A.M No. P-06-2200 Formerly OCA IPI No. 06-2-51-MTCC - Office of the Court Administrator v. Marlon Roque, CoC Br. 3 MTCC Angeles City and Anita G. Nunag, CoC, OCC MTCC Angeles City



[A.M. No. P-06-2200 : February 4, 2009]
[Formerly OCA IPI No. 06-2-51-MTCC]




By Resolution of June 26, 2006, this Court, in A.M. No. P-05-2140,1 dismissed Cashier I Aurelia C. Lugue (Aurelia) of the Angeles City Municipal Trial Court in Cities (MTCC) for dishonesty.
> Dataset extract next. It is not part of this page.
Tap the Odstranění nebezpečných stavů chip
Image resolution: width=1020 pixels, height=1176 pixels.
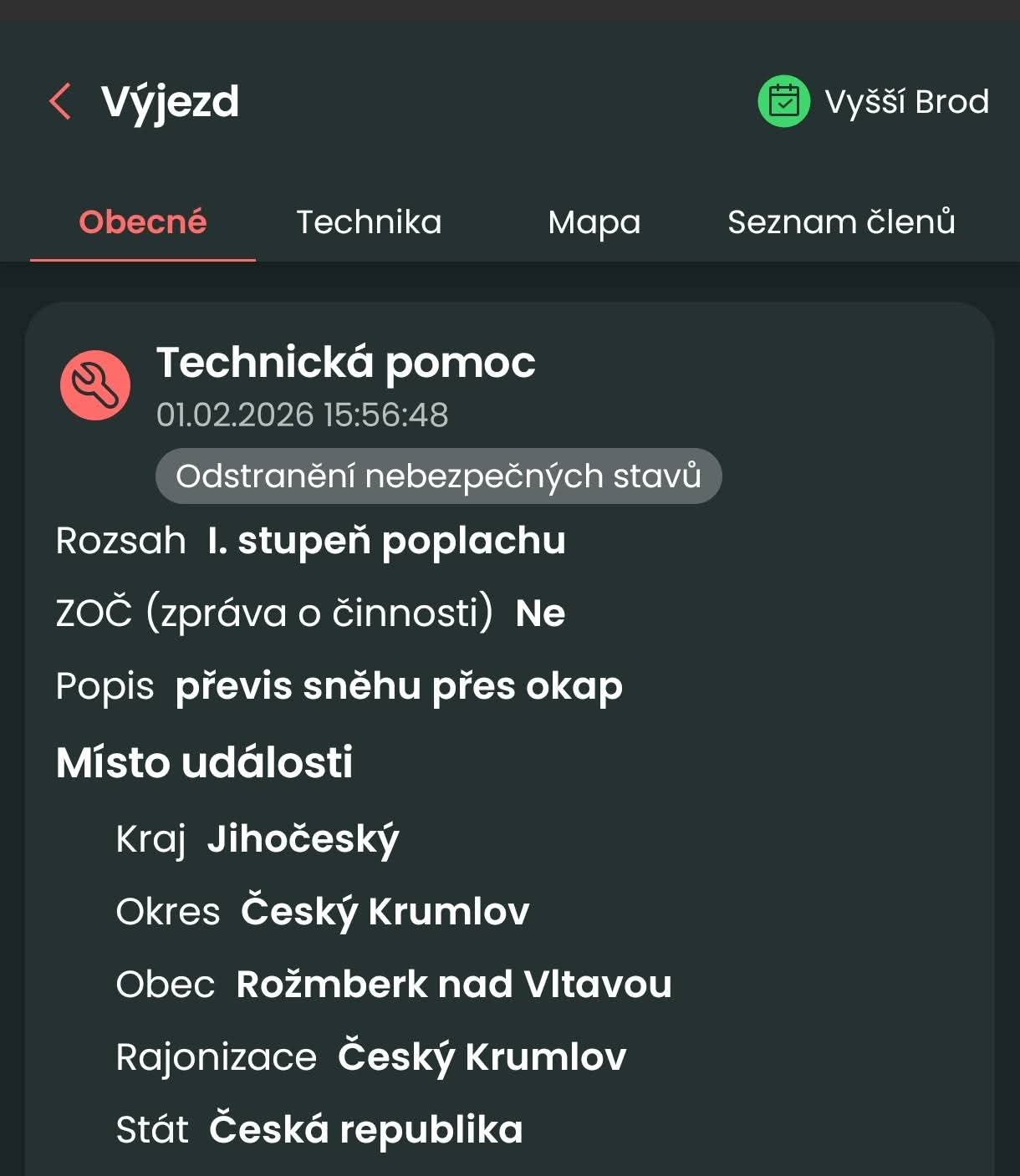click(x=438, y=476)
In the same Resolution, the Court directed herein respondents

. . . Clerk of Court Marlon Roque, MTCC, Branch 3, as former OIC, MTCC; and Clerk of Court Anita G. Nunag, OCC, MTCC, Angeles City to explain in writing, within 10 days from receipt of herein resolution, why they should not be disciplinary dealt with for failure to:

1. exercise close supervision over the financial transactions of the court;

2. monitor the activities of Cashier I, Aurelia C. Lugue, relative to the proper handling of collections of legal fees; andcralawlibrary

3. monitor the proper remittance of collections on time which resulted to many instances of delayed remittances2 (Emphasis and underscoring supplied),

and ordered "this administrative matter against Clerks of Court Roque and Nunag be given a separate docket number and re-raffled."3

Hence, the present case against Marlon Roque (Roque) and Anita Nunag (Nunag).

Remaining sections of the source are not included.